The purpose of this study was to elucidate characteristics of hydrolysates from file-fish flesh with various proteases. File-fish flesh was chopped, homogenized with water, and hydrolysed by 8 different kinds of commercially available protease. High production of peptide was observed in bromelain and neutrase treatment. On the other hand, large amount of free amino acid was observed in esp/sav and pronase treatment.
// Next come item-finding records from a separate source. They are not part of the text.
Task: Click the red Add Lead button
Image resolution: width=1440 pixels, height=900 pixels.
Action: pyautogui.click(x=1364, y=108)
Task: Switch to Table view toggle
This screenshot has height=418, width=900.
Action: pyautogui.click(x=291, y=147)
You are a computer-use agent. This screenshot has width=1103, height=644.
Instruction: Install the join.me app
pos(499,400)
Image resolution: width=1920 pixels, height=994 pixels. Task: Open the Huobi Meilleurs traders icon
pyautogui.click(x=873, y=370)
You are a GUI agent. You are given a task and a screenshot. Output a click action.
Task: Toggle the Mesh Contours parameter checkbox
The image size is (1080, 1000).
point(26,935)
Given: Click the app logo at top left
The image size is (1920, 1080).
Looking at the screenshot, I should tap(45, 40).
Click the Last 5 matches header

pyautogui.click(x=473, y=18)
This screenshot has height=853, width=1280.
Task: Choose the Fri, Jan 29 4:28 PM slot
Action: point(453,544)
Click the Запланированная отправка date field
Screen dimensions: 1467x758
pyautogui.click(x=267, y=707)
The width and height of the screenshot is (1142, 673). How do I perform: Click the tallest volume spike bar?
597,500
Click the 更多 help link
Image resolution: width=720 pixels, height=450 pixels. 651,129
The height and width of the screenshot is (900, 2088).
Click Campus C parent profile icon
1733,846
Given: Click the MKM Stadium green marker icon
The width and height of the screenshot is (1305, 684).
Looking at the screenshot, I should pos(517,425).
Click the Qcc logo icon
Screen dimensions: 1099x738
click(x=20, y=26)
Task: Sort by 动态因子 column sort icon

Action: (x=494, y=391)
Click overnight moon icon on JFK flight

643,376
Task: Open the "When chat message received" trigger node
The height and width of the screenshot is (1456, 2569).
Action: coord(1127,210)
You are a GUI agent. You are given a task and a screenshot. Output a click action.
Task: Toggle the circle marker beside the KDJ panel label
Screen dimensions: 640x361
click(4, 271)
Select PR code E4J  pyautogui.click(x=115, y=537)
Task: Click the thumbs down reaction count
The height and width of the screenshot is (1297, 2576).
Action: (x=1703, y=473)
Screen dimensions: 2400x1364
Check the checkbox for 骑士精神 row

Neutrase and pancreatin hydrolysate contained large amount of 5'-GMP. Organoleptic studies showed that the bromelain, esp/sav and protease hydrolysate had strong bitter taste, while pronase and esp/sav hydrolysate had strong umami taste. From these results, pronase was found to be suitable enzyme for producing file-fish hydrolysate.